A hand touching a sign that says HSA (Credit: Shutterstock)

Health savings accounts (HSAs) were enacted in 2003 to help Americans cope with the increasingly popular high deductible health plans that offer low premiums, but higher out of pocket costs.

By allowing people to fund an account to pay for qualified medical expenses, HSAs offered a significant tax benefit in that the contributions are made tax-free, the money in the account can be invested to grow tax-free, and qualified medical purchases can be made tax-free. According to Devenir, 28 million Americans are able to take advantage of this tax break.

(Related: 3 Ways to Nudge Employees Towards HSA-Qualified Health Plans)

Why can’t the other 225 million Americans who are covered under some other type of health insurance have the same opportunity?

While the health insurance landscape has evolved significantly since 2003, HSA eligibility requirements have not adapted alongside it. A recent Kaiser Family Foundation report found that the average health plan deductible now exceeds the minimum deductible needed to qualify for an HSA, yet HSAs are still tied to one particular type of health insurance. The requirement to have a high deductible health plan (HDHP) to enjoy the benefits of an HSA is a requirement that needs to be revised.

In addition, the recent COVID-19 pandemic has illuminated the need for Americans to have simple ways to easily save money for unexpected medical expenses.

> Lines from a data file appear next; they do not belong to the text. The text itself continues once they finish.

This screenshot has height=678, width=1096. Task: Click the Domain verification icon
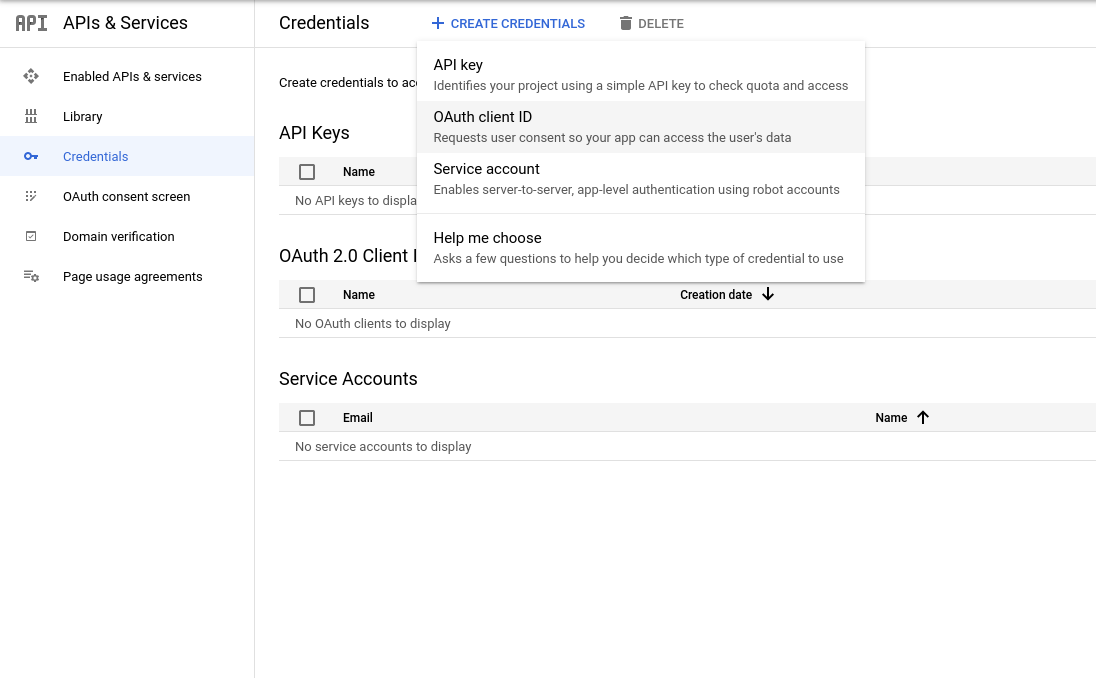click(x=31, y=236)
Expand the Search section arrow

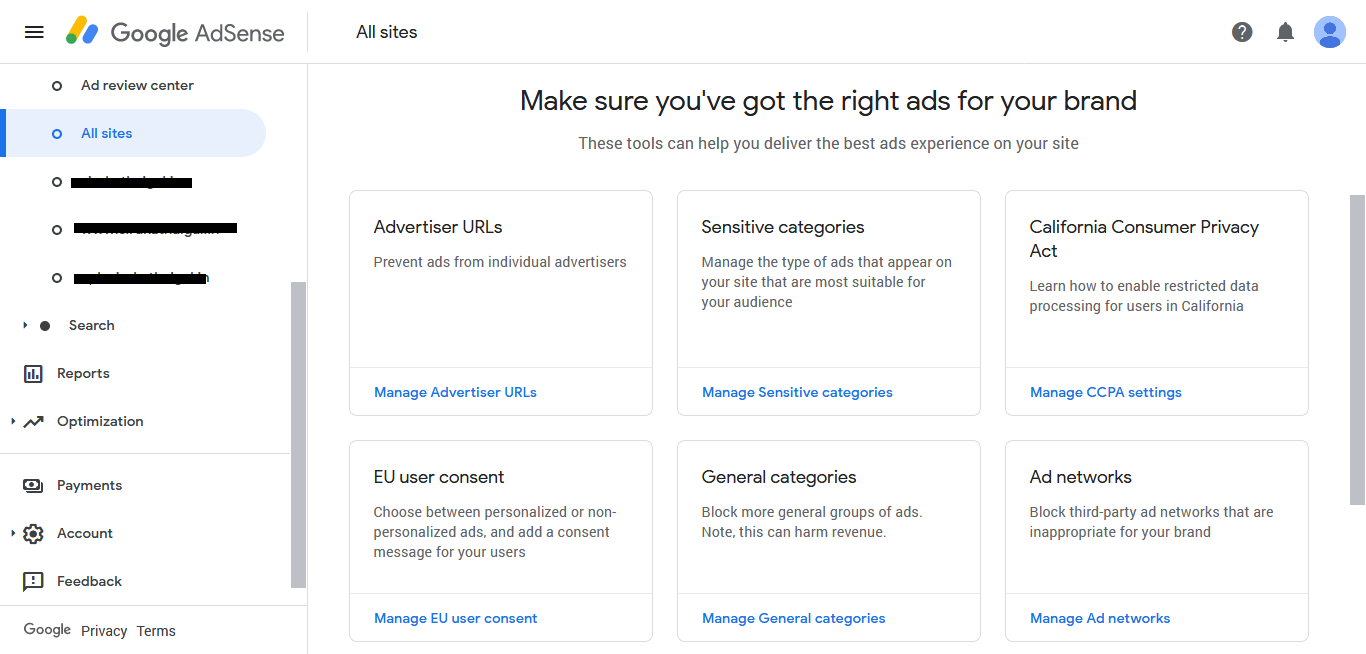coord(25,326)
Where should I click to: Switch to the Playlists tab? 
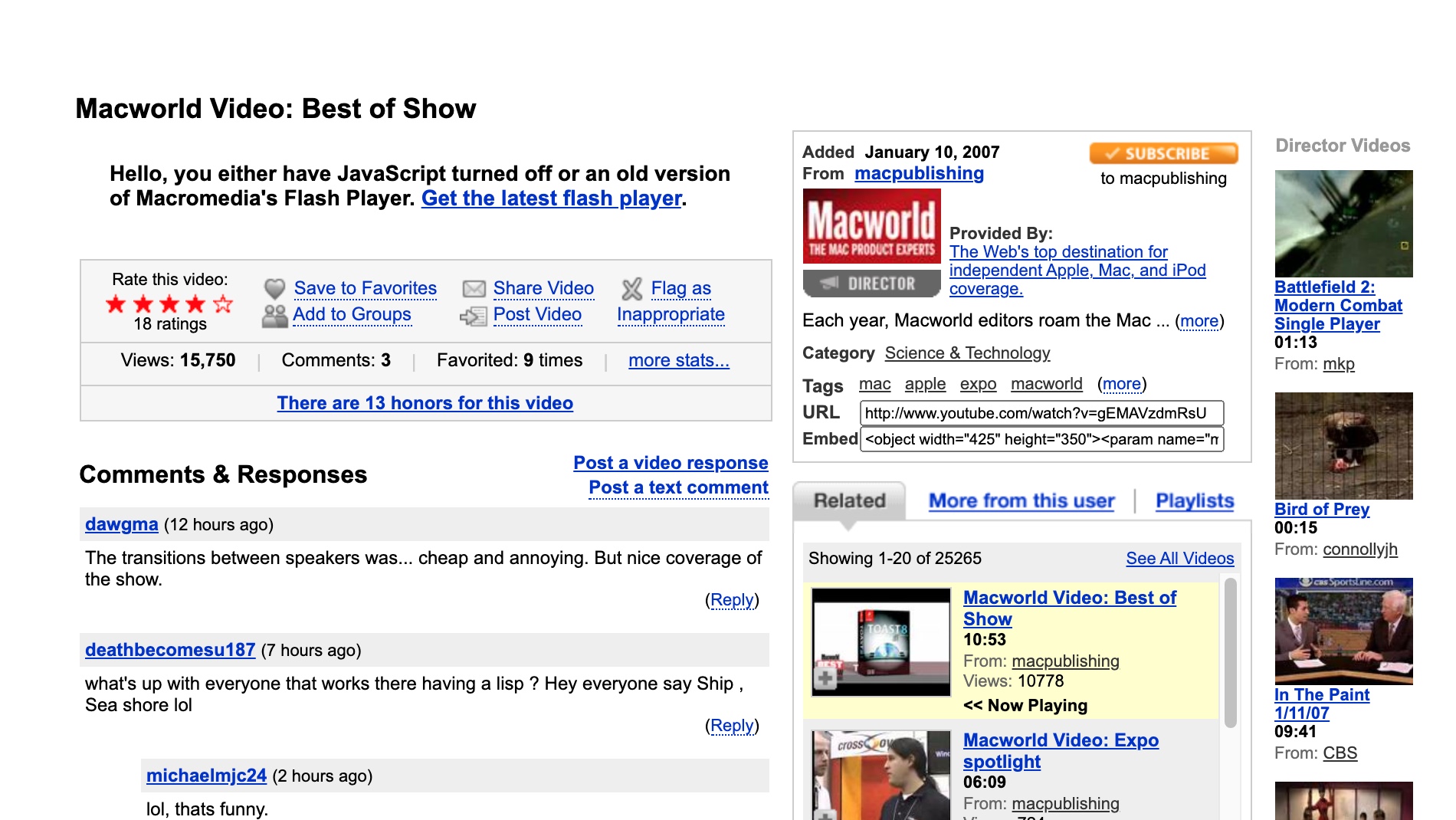[1193, 500]
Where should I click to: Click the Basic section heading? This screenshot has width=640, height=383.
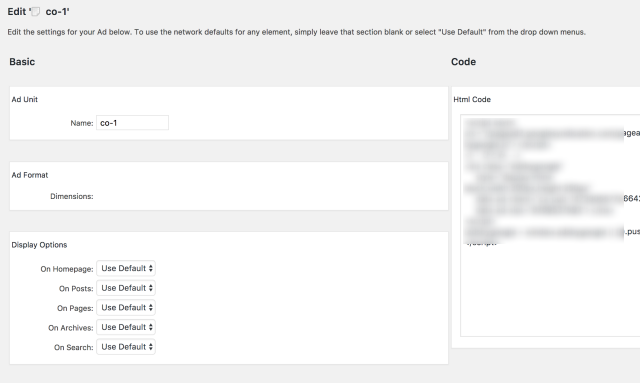pyautogui.click(x=22, y=62)
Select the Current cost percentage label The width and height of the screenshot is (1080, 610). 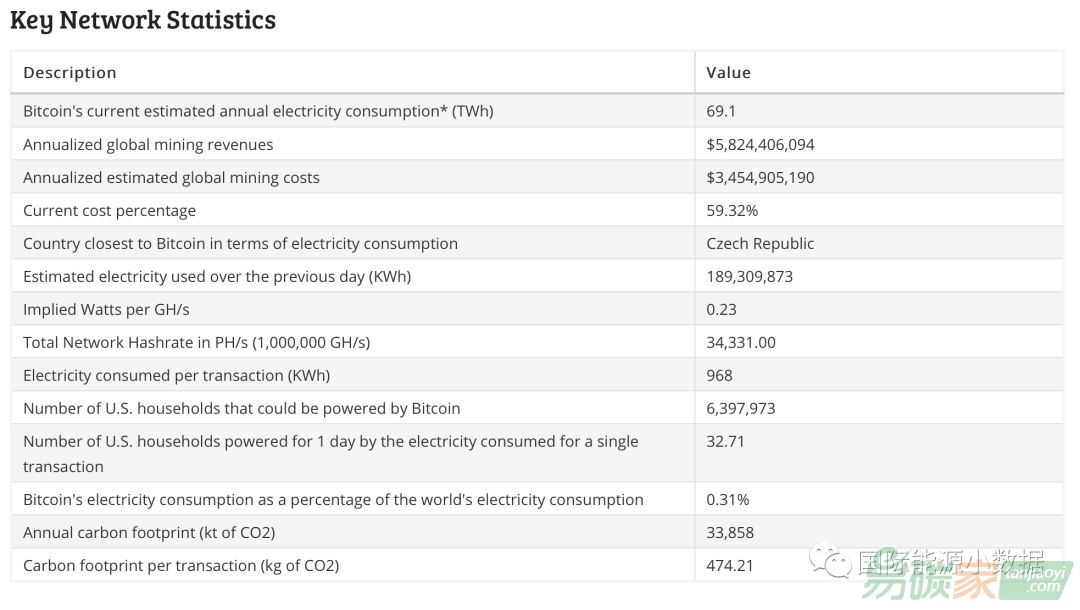[x=109, y=211]
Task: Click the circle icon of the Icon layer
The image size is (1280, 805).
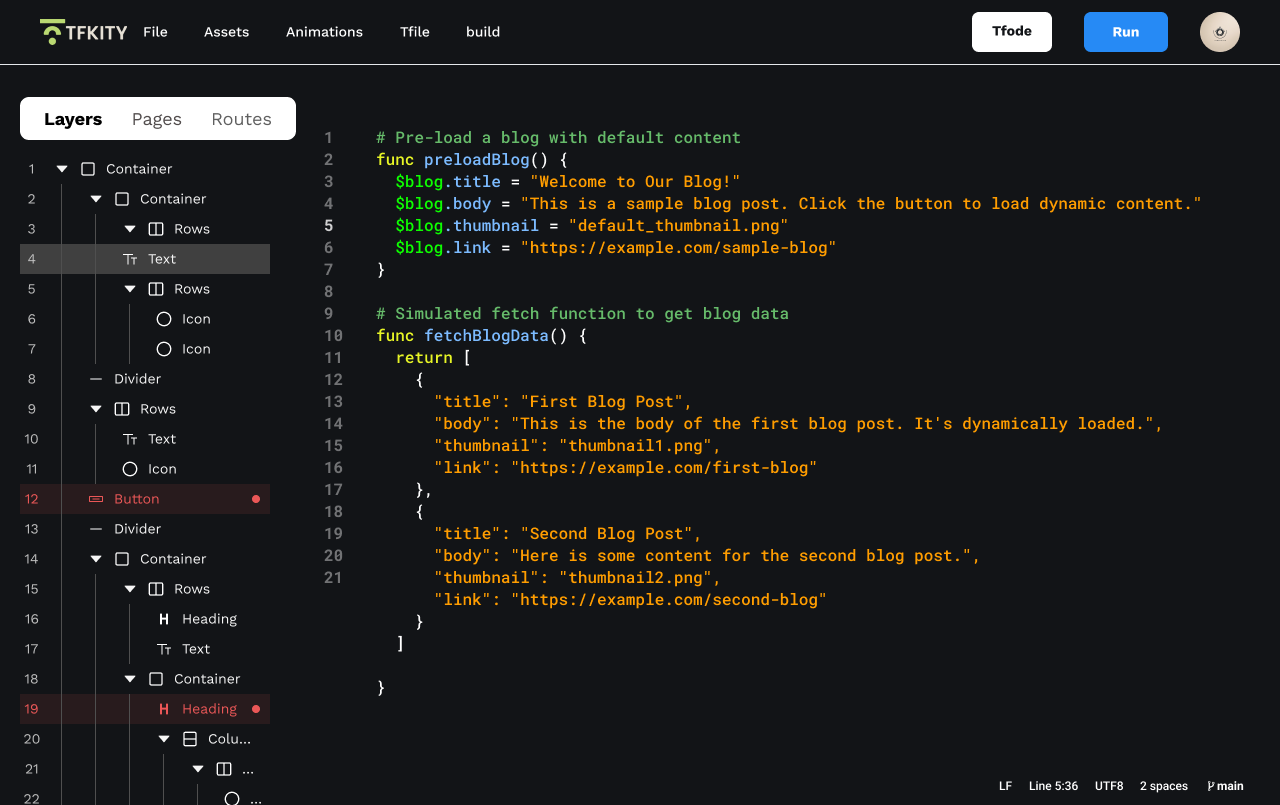Action: tap(163, 318)
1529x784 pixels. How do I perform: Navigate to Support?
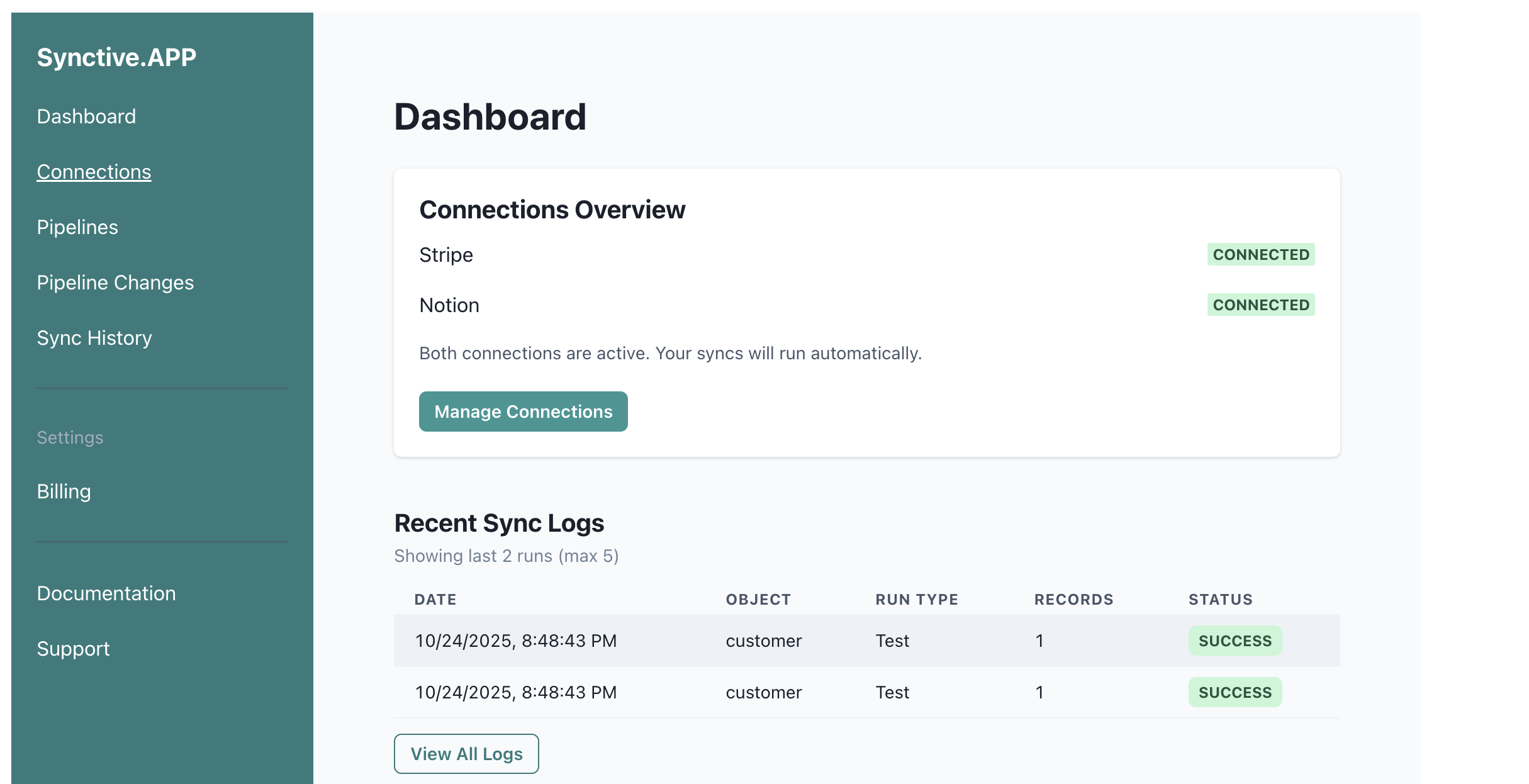pos(74,649)
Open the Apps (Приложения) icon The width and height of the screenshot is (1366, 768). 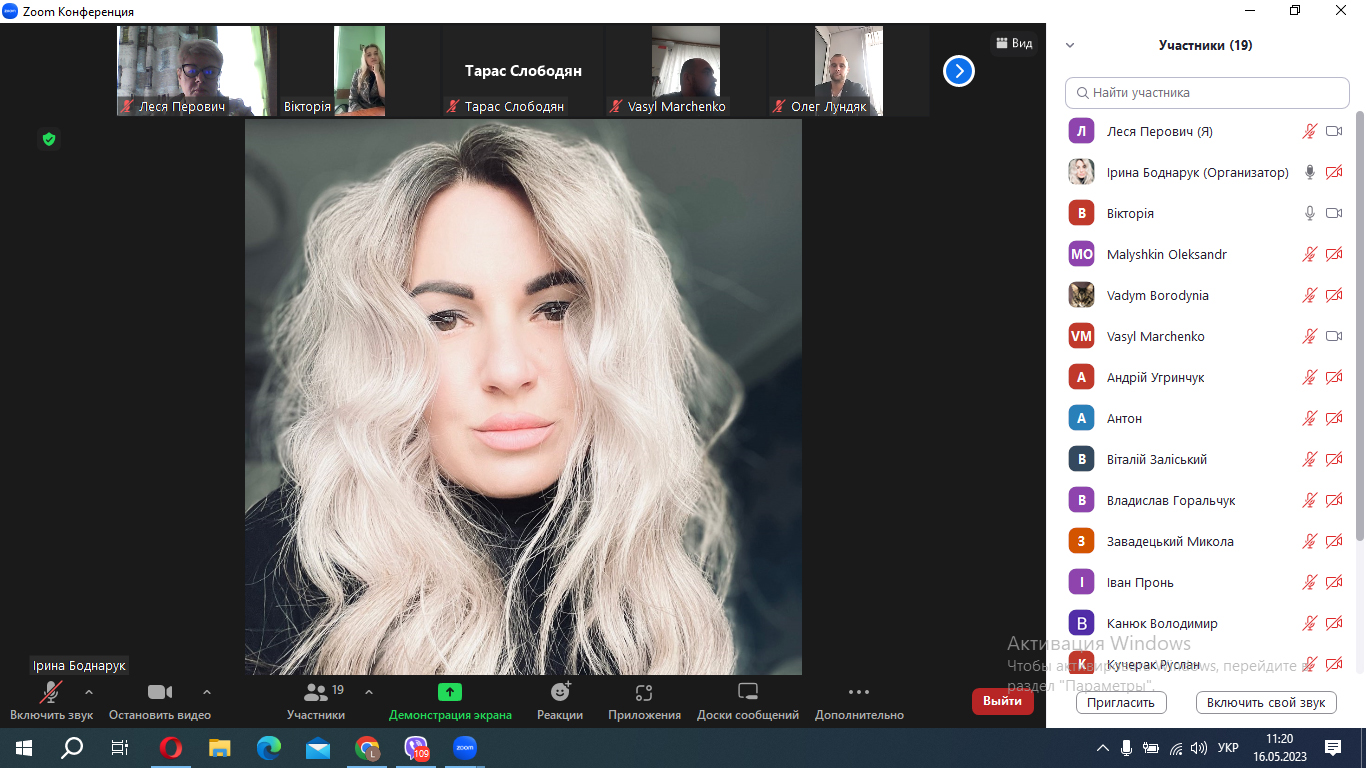click(644, 692)
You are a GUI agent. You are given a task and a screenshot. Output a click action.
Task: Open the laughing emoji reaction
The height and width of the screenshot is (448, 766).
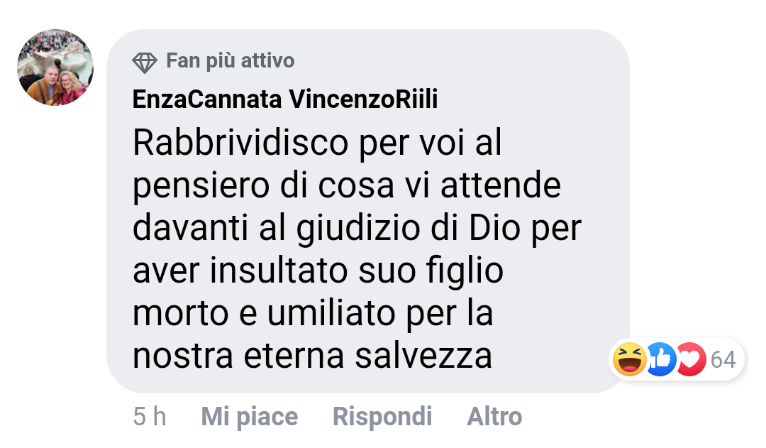click(x=630, y=359)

In the wake of hospitalizations and job losses, millions of Americans are struggling to regain their financial footing. Expanding HSAs to all would afford these individuals powerful relief and bolster the American response to this unprecedented crisis.

For Americans, HSAs provide the most powerful and flexible way to save money on medical expenses. HSAs have no use-it-or-lose-it limits, meaning account holders have full control of when they use their funds. In addition, HSA funds stay with account holders when they change jobs or get furloughed and, thanks to recent IRS guidelines, can be used on a vast range of health care costs. Finally, HSA funds can be easily invested to create a medical nest egg to cover unexpected medical costs in the future or in retirement.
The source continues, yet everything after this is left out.